To do -
Retype the lines from the one containing "Click the save/bookmark icon button" through the last line of the entries below, exactly and in full, omitting every image.

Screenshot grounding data
-- Opening Marker --

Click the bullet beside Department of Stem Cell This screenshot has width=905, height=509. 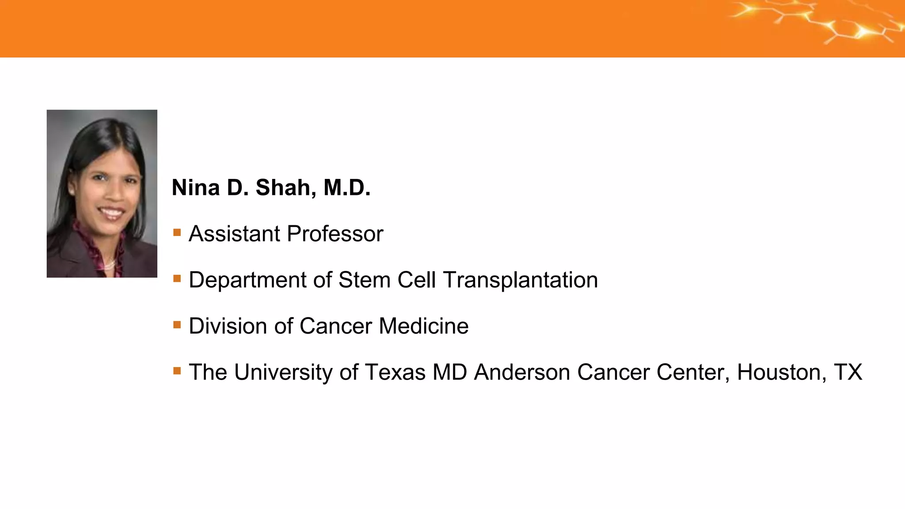(177, 279)
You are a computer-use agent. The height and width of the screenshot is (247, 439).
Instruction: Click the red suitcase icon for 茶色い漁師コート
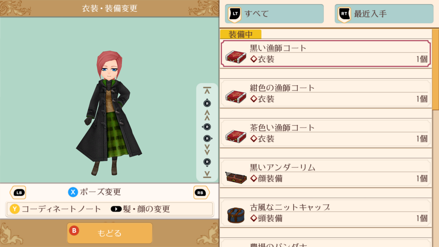click(x=236, y=136)
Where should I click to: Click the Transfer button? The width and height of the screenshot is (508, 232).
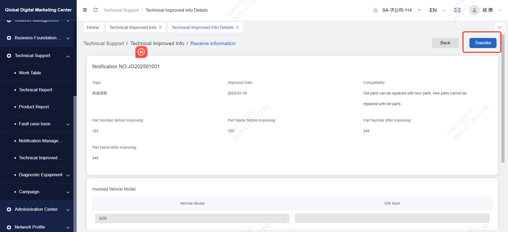[483, 43]
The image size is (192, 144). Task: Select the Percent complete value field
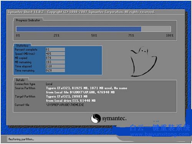(55, 50)
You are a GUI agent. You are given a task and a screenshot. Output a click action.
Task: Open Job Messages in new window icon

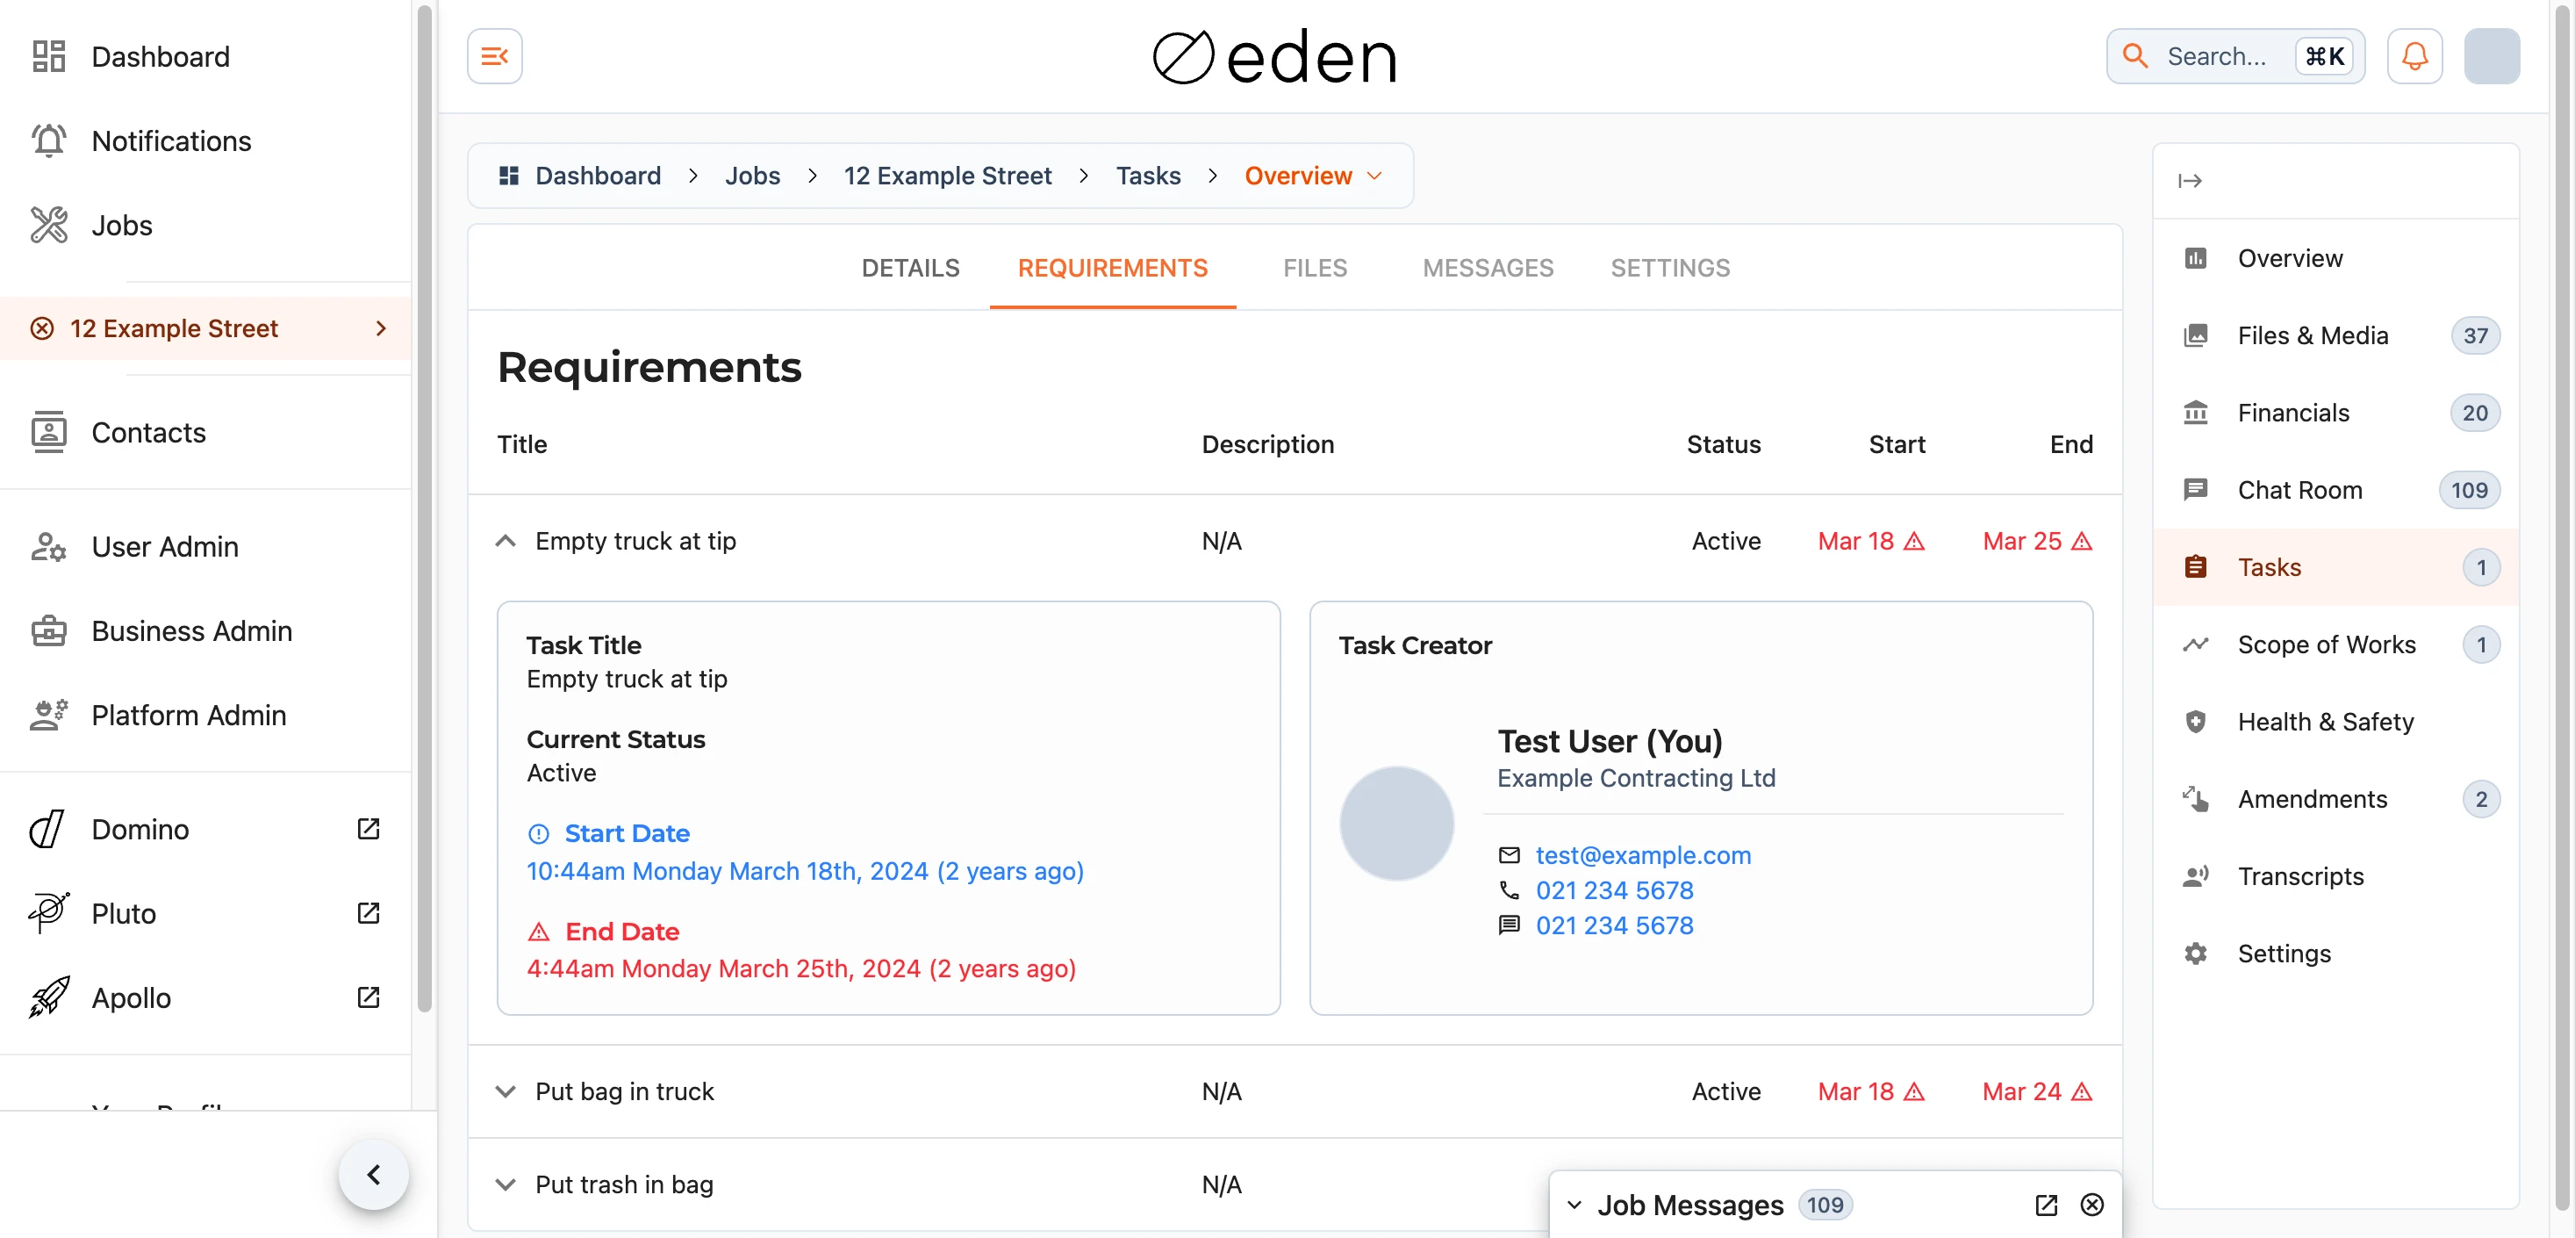(x=2046, y=1205)
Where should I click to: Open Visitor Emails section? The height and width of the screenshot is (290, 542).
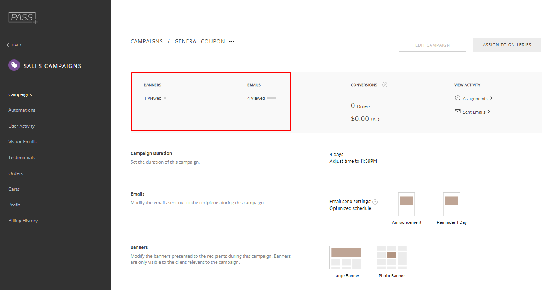pos(23,142)
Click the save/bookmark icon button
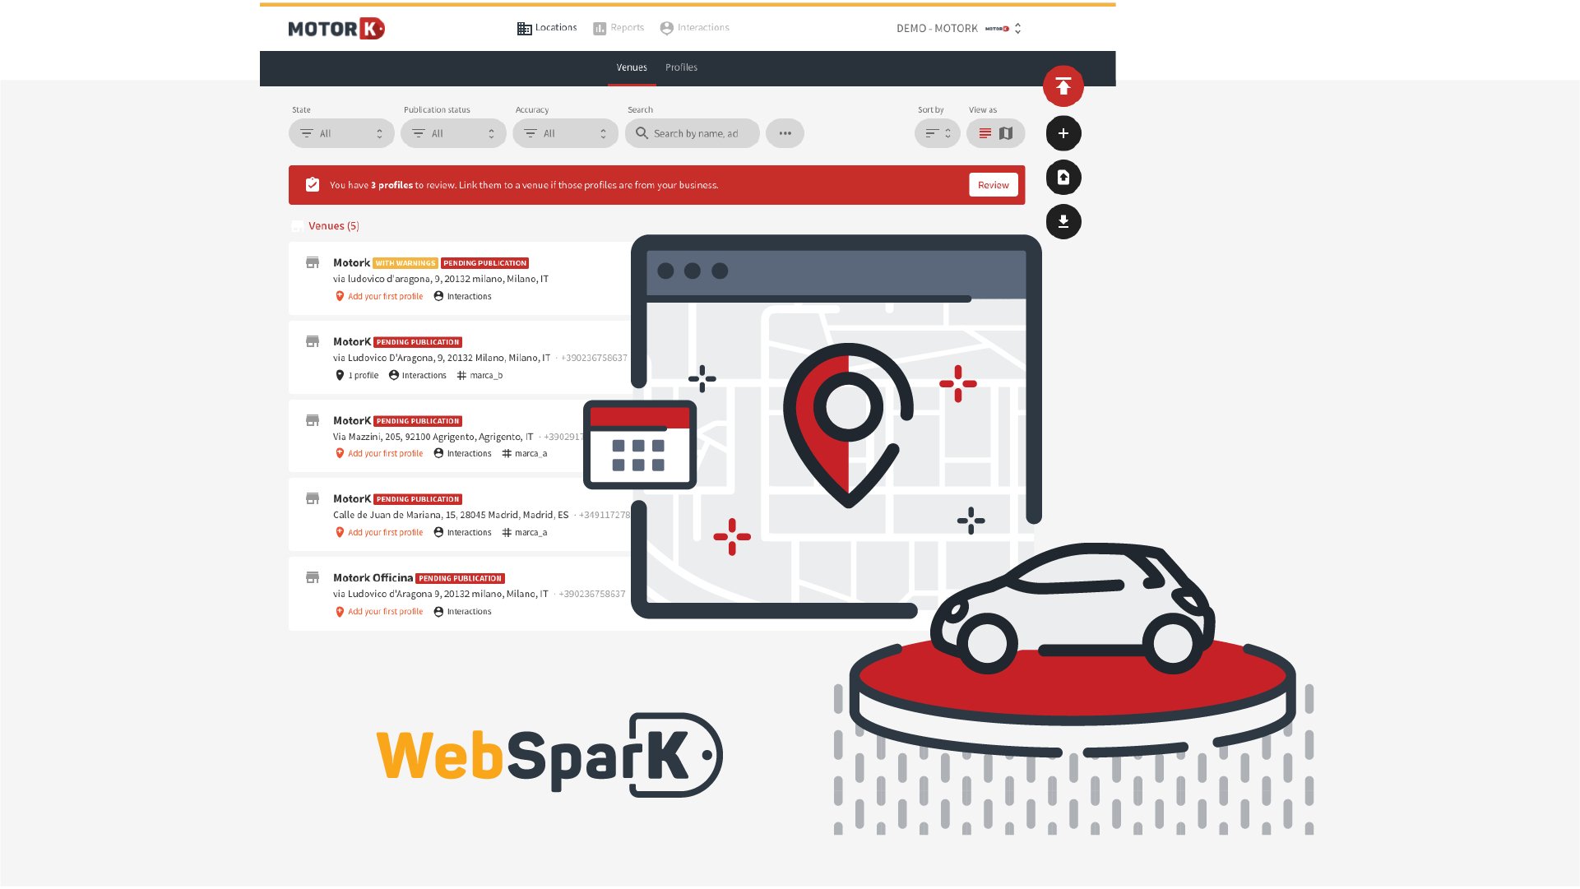1580x889 pixels. (x=1063, y=177)
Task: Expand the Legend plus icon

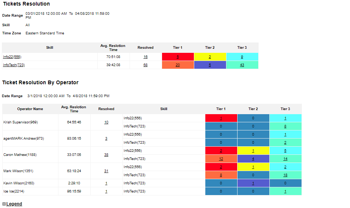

-- Closing Marker --

Response below -
Click the save/bookmark icon button
1580x889 pixels. (x=1063, y=177)
Task: Expand the Legend plus icon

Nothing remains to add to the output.